The task:
Could you please retype exactly the lines from the start of the records below through the line that contains "You are a computer-use", both included, and leave out the pictures?

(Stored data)
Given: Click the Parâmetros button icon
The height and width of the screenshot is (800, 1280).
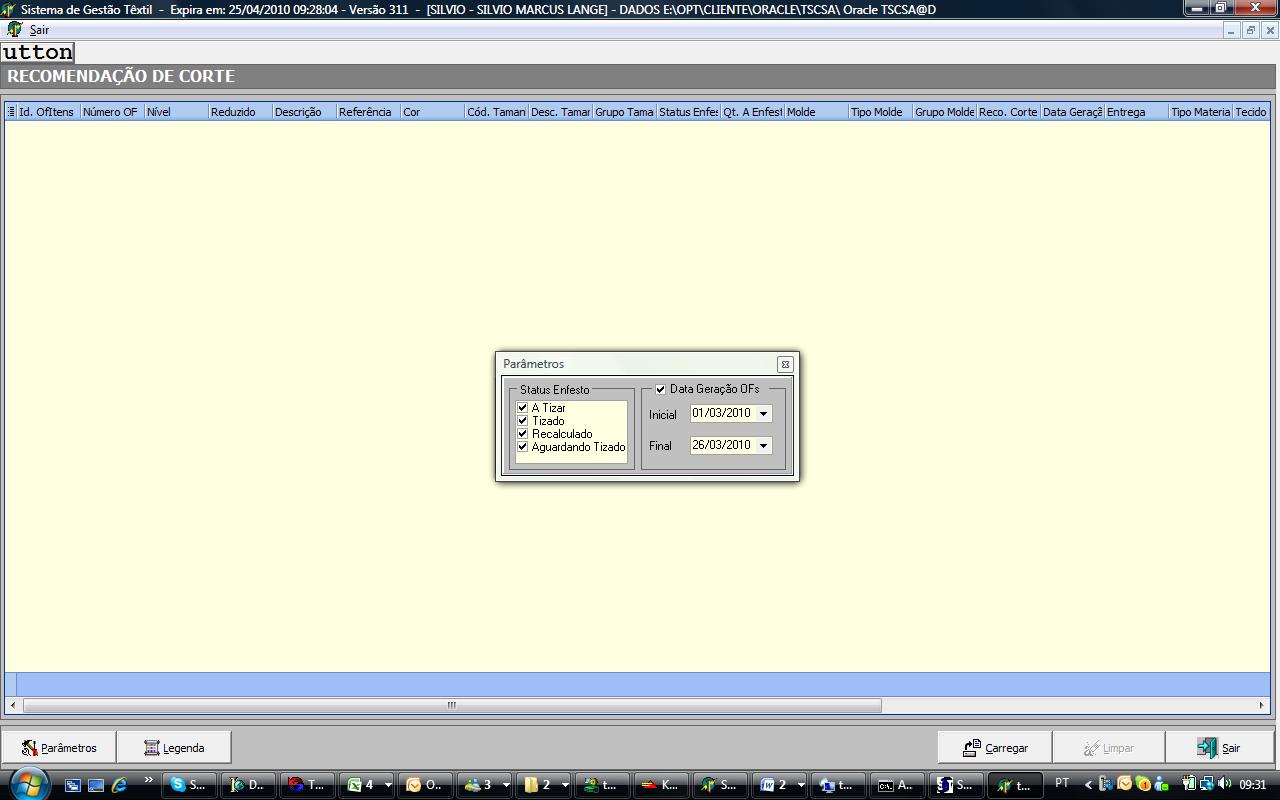Looking at the screenshot, I should (29, 748).
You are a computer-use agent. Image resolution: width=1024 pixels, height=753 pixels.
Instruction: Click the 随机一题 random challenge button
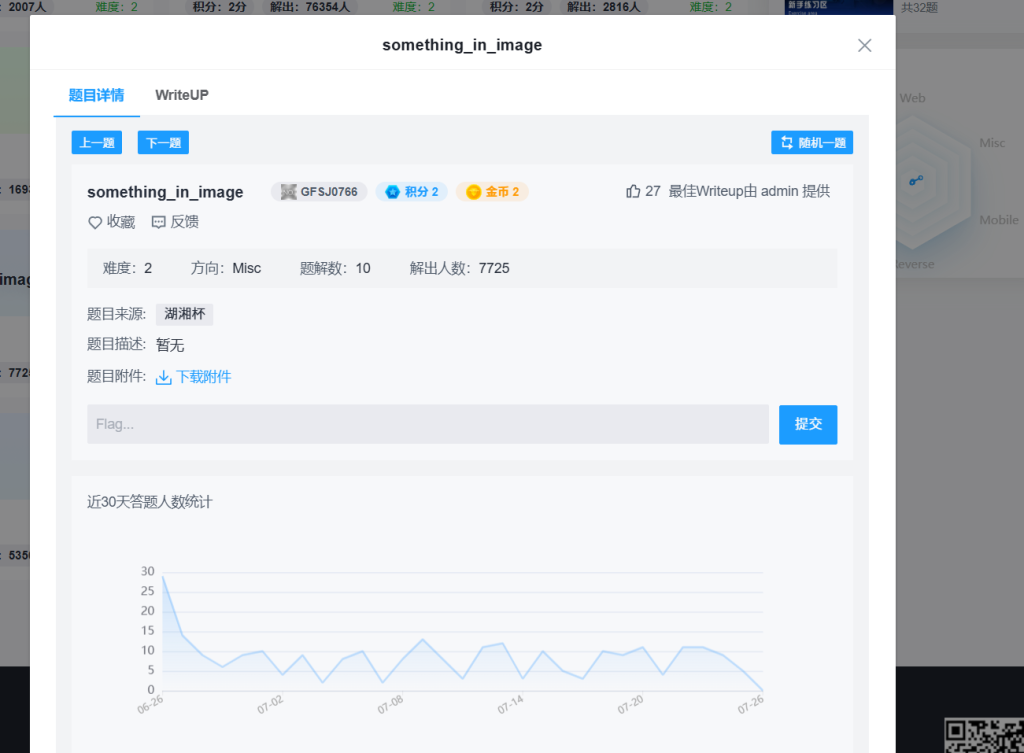coord(812,143)
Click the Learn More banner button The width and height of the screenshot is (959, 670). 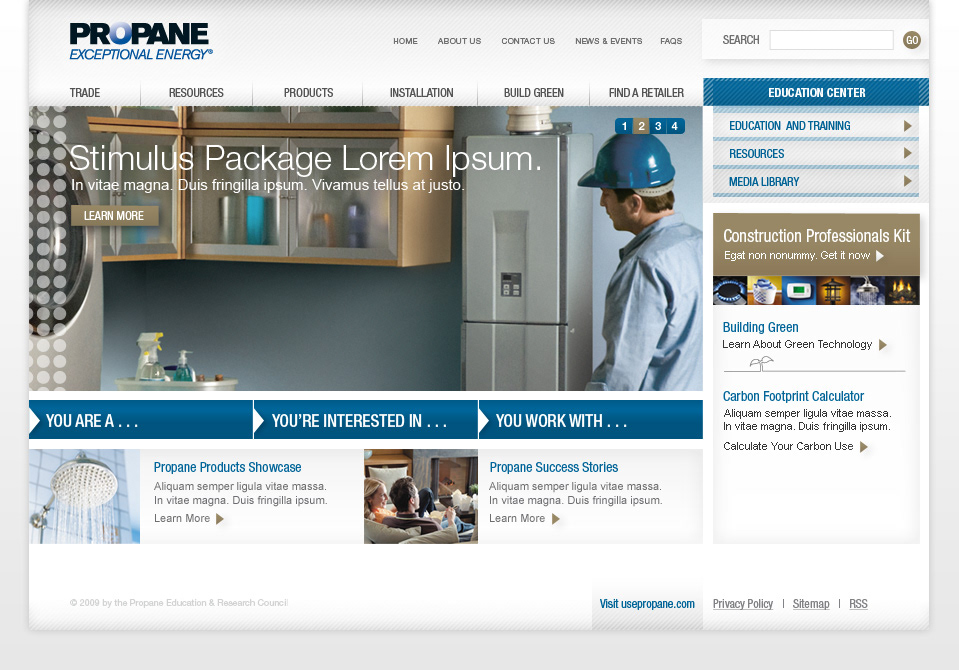pyautogui.click(x=114, y=215)
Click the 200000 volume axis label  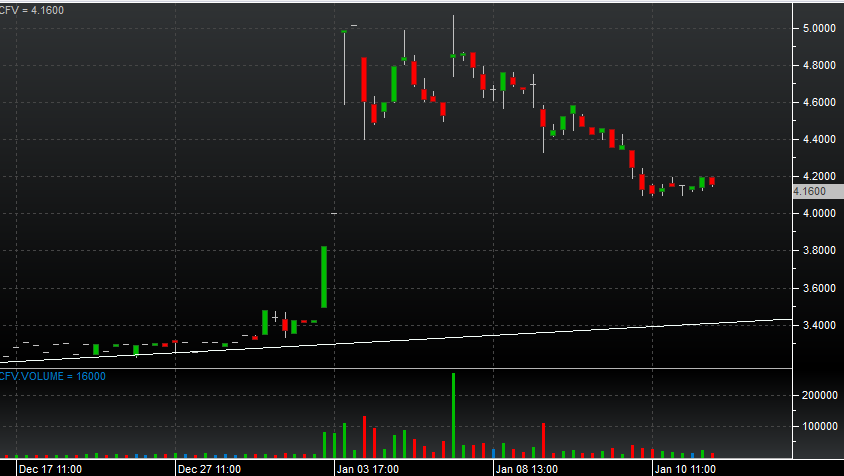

Output of the task:
Given: Click the Parâmetros button icon
The height and width of the screenshot is (800, 1280).
Looking at the screenshot, I should (29, 748).
You are a computer-use agent. Image resolution: width=1024 pixels, height=753 pixels.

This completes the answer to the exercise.